FxNews—The U.S. Dollar has been in a bear market against the Swiss Franc since the May 1 high at 0.922. The bear market and the selling pressure eased this week after the USD/CHF exchange rate dipped to 0.843, the August 4 low.
As of writing, the currency pair trades at approximately 0.848, testing the 23.6% Fibonacci level. The USD/CHF daily chart below demonstrates the price, key Fibonacci levels, and the technical indicators utilized in today’s analysis.
USDCHF Technical Analysis – 30-August-2024
The robust bear market has driven the stochastic oscillator into oversold territory, as the daily chart shows. This development means the Swiss Franc is overpriced against the American currency.
Therefore, we expect the USD/CHF price to demonstrate a consolidation phase and test the upper resistance levels soon.
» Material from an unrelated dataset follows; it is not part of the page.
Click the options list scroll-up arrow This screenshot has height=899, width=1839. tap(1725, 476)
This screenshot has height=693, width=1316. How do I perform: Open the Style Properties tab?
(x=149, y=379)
Furthermore, the awesome oscillator signals divergence, a signal for a consolidation phase, or a potential trend reversal. Adding the AO’s signal to the stochastic oscillator suggests the bear market will likely lose momentum.
USDCHF Forecast – 30-August-2024
The primary trend is bearish because the price is below the 50- and 100-period simple moving averages in the daily and 4-hour charts. However, as elaborated earlier in this article, the technical indicators suggest a bullish market is on the horizon.
Zooming into the 4-hour chart, we notice the USD/CHF price crossed above the 100-period regression line indicator, and the regression slope indicator flipped above the signal line, meaning a trend reversal could be possible.
That said, from a technical perspective, the price of the trading security will rise toward the %38.2 Fibonacci resistance level at 0.853 if the bulls stabilize the price above the super trend indicator at about 0.847. Furthermore, if the buying pressure exceeds 0.847, the next barrier will be the %50 Fibonacci retracement level at 0.857.
Please note that the bullish technical analysis should be invalidated if the price dips below the August 5 low at 0.843.
- Also, read USD/JPY Technical Analysis – 26-August-2024
USDCHF Bearish Scenario – 30-August-2024
It is not advisable to go short (Sell) in an oversold market. The USD/CHF currency pair faces the same situation, with the momentum oscillators hovering in oversold territory.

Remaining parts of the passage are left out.